● **WRITTEN TASK**:
Collect every line of the entries that contains the word "dialog", treating uppercase and lowercase letters as different.

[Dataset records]

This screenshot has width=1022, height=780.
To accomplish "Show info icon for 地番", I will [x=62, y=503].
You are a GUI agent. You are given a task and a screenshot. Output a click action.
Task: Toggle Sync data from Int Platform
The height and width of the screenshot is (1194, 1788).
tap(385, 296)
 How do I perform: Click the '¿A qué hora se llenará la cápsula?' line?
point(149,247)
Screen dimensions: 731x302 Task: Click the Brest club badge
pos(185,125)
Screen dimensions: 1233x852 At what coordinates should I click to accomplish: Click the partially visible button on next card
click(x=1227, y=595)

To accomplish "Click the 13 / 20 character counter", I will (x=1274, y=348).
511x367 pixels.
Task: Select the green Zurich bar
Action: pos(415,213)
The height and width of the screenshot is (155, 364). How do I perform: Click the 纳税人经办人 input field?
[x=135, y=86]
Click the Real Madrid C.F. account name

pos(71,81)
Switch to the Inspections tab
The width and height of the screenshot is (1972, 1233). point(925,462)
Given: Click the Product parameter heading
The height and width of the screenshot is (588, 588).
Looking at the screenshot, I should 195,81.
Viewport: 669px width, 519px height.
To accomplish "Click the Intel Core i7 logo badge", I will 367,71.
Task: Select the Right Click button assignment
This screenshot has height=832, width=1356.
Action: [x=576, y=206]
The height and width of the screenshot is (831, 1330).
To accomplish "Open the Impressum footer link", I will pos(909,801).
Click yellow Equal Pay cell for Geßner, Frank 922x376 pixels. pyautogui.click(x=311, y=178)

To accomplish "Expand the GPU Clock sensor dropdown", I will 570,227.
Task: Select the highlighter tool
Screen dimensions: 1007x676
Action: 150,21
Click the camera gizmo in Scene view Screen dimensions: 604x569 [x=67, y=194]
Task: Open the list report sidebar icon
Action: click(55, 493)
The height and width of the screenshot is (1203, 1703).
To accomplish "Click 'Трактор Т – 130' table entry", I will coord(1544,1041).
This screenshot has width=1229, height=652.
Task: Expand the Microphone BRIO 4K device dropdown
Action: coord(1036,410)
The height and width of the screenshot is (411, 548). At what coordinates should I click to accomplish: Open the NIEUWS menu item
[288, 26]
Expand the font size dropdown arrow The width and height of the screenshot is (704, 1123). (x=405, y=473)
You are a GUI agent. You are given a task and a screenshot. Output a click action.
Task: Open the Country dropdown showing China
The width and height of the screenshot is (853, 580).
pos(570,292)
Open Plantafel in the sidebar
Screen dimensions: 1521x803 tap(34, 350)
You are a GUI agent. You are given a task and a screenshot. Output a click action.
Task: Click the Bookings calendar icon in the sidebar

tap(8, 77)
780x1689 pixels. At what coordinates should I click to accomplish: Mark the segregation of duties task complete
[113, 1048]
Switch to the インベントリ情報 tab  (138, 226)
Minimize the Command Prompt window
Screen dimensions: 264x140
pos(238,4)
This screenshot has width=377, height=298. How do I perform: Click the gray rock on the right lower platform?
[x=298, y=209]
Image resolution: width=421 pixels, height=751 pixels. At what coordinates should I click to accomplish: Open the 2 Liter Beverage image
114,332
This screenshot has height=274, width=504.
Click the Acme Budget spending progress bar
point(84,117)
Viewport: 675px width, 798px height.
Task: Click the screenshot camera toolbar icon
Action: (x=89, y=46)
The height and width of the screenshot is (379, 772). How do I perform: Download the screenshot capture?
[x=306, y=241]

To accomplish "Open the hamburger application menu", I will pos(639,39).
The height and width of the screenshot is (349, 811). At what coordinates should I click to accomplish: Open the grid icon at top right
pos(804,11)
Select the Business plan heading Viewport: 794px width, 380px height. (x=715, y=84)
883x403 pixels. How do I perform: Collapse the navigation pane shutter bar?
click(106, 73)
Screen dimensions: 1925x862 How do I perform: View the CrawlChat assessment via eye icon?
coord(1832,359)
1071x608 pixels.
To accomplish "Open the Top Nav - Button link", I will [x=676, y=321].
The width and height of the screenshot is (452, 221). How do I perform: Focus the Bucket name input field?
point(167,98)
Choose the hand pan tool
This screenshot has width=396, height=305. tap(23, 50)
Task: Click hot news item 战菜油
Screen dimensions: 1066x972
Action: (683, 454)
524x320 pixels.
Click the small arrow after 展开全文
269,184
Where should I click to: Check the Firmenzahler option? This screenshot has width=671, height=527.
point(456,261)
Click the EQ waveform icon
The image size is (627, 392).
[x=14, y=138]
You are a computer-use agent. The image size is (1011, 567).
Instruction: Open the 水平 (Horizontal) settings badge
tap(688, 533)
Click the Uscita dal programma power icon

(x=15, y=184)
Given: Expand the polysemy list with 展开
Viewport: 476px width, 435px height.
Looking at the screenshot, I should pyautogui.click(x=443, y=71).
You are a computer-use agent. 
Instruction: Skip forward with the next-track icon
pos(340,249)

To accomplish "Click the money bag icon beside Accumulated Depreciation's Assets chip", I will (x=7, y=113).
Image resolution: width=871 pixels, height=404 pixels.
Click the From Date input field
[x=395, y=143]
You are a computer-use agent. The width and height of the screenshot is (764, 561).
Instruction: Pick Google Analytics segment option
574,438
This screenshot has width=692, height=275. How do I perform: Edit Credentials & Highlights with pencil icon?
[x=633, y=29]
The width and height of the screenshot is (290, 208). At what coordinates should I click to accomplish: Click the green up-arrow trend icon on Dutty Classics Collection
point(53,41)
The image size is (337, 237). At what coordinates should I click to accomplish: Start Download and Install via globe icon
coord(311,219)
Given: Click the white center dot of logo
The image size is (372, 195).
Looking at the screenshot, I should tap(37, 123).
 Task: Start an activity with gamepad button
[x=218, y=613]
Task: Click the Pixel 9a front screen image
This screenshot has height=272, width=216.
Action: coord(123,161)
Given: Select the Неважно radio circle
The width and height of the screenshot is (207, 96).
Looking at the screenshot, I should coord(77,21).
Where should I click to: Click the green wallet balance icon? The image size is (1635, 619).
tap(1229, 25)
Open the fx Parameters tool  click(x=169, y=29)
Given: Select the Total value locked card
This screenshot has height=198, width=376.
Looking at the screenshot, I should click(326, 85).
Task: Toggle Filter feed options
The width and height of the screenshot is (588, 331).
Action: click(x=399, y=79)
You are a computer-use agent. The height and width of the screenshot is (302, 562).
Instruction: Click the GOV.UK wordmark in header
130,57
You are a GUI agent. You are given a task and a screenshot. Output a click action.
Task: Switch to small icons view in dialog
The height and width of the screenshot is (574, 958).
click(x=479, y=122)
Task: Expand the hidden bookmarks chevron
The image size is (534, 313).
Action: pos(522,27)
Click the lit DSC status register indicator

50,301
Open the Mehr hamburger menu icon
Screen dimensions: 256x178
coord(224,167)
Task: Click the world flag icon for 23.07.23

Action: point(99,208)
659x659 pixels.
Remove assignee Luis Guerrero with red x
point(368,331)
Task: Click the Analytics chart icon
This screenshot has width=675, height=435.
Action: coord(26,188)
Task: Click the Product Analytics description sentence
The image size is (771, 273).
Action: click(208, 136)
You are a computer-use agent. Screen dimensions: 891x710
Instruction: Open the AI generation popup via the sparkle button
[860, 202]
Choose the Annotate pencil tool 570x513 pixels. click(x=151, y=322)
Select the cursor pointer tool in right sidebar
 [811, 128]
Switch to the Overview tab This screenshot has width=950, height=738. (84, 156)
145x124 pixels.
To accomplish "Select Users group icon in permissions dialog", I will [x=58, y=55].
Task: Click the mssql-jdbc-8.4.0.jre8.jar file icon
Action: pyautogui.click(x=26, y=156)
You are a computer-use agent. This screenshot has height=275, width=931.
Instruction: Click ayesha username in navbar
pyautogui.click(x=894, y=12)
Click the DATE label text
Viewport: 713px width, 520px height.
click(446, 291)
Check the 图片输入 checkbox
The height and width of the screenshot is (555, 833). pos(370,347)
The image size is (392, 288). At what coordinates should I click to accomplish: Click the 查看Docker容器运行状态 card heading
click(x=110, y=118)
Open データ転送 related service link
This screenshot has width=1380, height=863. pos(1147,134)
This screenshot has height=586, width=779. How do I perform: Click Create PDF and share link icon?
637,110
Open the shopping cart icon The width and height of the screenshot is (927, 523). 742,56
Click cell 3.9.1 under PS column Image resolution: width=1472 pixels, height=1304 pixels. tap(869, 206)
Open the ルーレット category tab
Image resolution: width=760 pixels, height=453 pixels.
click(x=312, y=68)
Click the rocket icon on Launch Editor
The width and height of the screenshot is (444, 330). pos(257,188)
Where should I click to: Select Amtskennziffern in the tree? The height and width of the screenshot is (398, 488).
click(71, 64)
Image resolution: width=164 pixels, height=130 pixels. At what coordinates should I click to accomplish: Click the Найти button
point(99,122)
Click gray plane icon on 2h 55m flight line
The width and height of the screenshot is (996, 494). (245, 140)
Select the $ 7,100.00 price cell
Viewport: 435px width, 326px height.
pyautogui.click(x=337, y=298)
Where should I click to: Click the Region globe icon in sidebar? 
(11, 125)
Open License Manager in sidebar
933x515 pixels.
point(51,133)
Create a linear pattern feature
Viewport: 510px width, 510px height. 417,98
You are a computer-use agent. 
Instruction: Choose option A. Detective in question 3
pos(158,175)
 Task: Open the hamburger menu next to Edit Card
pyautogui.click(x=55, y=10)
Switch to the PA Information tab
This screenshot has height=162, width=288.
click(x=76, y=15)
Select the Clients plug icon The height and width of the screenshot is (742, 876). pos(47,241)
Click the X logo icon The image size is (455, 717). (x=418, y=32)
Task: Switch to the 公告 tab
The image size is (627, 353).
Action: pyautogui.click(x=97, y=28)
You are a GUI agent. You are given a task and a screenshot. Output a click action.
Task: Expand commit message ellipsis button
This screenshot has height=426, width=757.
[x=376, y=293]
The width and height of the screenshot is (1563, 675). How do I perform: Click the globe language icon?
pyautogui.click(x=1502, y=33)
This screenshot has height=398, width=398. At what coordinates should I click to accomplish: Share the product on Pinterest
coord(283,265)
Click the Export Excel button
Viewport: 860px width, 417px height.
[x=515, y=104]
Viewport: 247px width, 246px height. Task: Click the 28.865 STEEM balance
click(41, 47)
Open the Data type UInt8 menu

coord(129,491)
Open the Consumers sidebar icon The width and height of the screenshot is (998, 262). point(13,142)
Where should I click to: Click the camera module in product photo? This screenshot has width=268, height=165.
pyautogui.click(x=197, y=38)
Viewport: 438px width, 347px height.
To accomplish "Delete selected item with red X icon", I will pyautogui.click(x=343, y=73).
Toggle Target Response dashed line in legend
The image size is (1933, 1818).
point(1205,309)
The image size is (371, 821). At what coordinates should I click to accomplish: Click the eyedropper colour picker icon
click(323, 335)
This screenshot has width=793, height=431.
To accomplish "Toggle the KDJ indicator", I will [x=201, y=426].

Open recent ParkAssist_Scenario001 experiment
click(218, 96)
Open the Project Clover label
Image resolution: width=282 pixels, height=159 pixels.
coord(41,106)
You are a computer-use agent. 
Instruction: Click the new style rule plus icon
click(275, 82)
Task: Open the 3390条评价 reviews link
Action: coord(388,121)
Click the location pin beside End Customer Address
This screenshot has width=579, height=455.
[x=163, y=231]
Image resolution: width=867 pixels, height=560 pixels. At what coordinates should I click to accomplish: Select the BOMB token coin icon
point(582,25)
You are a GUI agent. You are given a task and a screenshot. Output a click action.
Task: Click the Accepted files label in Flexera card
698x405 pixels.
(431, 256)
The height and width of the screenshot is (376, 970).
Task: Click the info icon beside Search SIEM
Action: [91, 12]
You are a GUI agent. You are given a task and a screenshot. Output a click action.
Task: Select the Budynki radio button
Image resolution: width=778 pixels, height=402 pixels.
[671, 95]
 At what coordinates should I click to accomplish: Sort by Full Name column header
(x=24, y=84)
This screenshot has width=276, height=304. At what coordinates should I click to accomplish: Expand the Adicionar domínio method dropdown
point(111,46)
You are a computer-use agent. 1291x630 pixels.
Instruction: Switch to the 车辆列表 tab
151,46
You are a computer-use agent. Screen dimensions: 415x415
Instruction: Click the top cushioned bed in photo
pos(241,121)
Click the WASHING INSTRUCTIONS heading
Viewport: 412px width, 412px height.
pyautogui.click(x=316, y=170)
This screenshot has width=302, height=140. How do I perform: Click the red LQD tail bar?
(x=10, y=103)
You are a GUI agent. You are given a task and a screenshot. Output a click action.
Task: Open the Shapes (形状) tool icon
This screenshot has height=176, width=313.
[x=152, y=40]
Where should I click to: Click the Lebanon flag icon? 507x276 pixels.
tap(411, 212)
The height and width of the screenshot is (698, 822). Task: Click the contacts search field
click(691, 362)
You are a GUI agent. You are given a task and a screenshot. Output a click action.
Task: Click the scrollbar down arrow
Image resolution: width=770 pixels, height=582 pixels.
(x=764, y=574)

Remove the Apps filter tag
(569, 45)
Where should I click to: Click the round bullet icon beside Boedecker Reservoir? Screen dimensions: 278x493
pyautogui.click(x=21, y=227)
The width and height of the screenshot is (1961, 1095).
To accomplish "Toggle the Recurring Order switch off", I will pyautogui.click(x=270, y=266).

● **TASK RESULT**:
Task: Switch to small icons view in dialog
To accomplish "Select Users group icon in permissions dialog", I will [x=58, y=55].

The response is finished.